The result, performed as part of MHC's May Pageant on April 26,
was the "Dance for Spring," an improvisational work
that included eleven members of the Holyoke chapter of Girls Incorporated,
a national, nonprofit organization dedicated to inspiring girls
to be strong, smart, and bold.
The pageant, a revival
of a Mount Holyoke tradition that lapsed during the mid-1960s,
drew about 200 participants to Skinner Green. Despite overcast
skies, strong breezes, and intermittent April showers, participants
enjoyed joining in the dance around the Maypole, colorful ribbons
in hand, to the accompaniment of tin whistle, drum, and fiddle.
In "Dance for
Spring," Parker played the role of the Earth, still in late
winter slumber. She was awakened by the Girls Incorporated children,
who danced around her in their flowing pastel gowns whispering,
"Wake up!
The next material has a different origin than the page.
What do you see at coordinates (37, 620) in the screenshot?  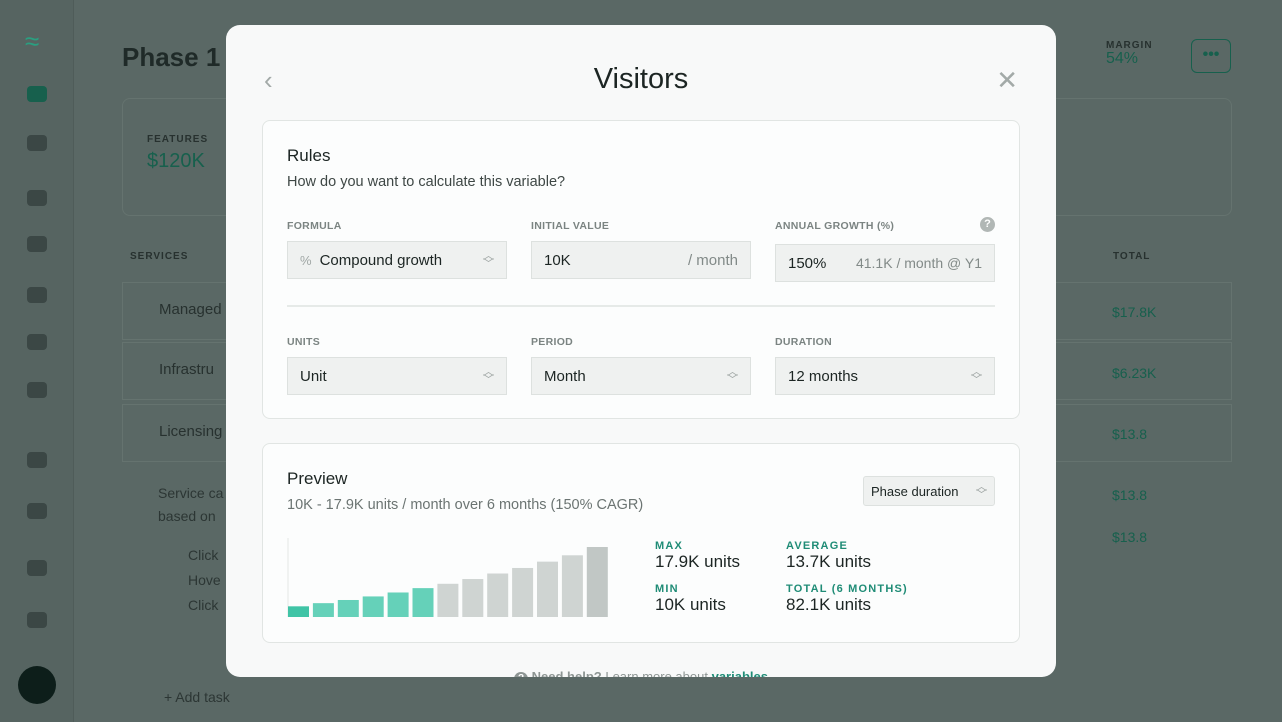 I see `help-icon` at bounding box center [37, 620].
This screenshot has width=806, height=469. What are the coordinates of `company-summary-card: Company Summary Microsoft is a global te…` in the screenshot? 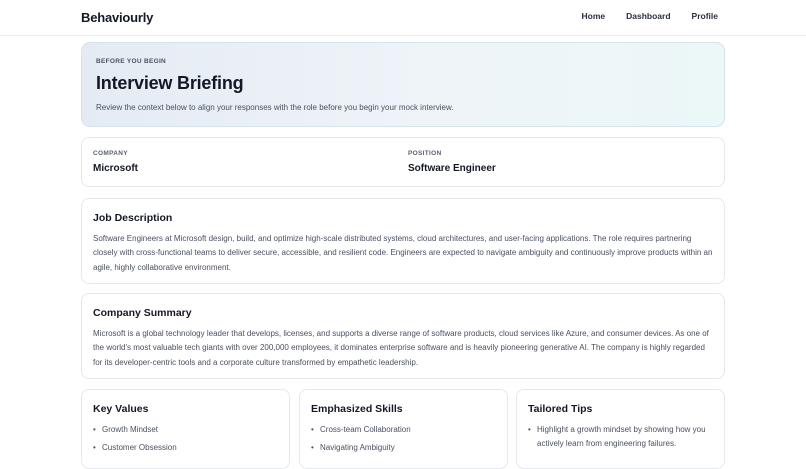 It's located at (403, 336).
Wake up!" To Parker, the children are "the
emissaries of hope," the promise of renewal that arrives
with spring. "The reason the dance is the way it is, is because
of them," she says.
The challenge in creating
the dance, she says, was to come up with something that has meaning
for both the youths and the older people in the audience. Parker
chose to "make it out of what they give you," incorporating
dancing in circles, voiced wishes for the earth, and a good bit
of "running around with a streamer."
"The audience
is almost like the little girls," Parker says. "It's
okay if they come and have a good time and maybe they'll see something
significant happen for someone else and that will make a difference
for them. Or maybe it will mean something to them that we're all
in a circle, or maybe it will mean something to them to hear a
little girl give her wish. And that's plenty."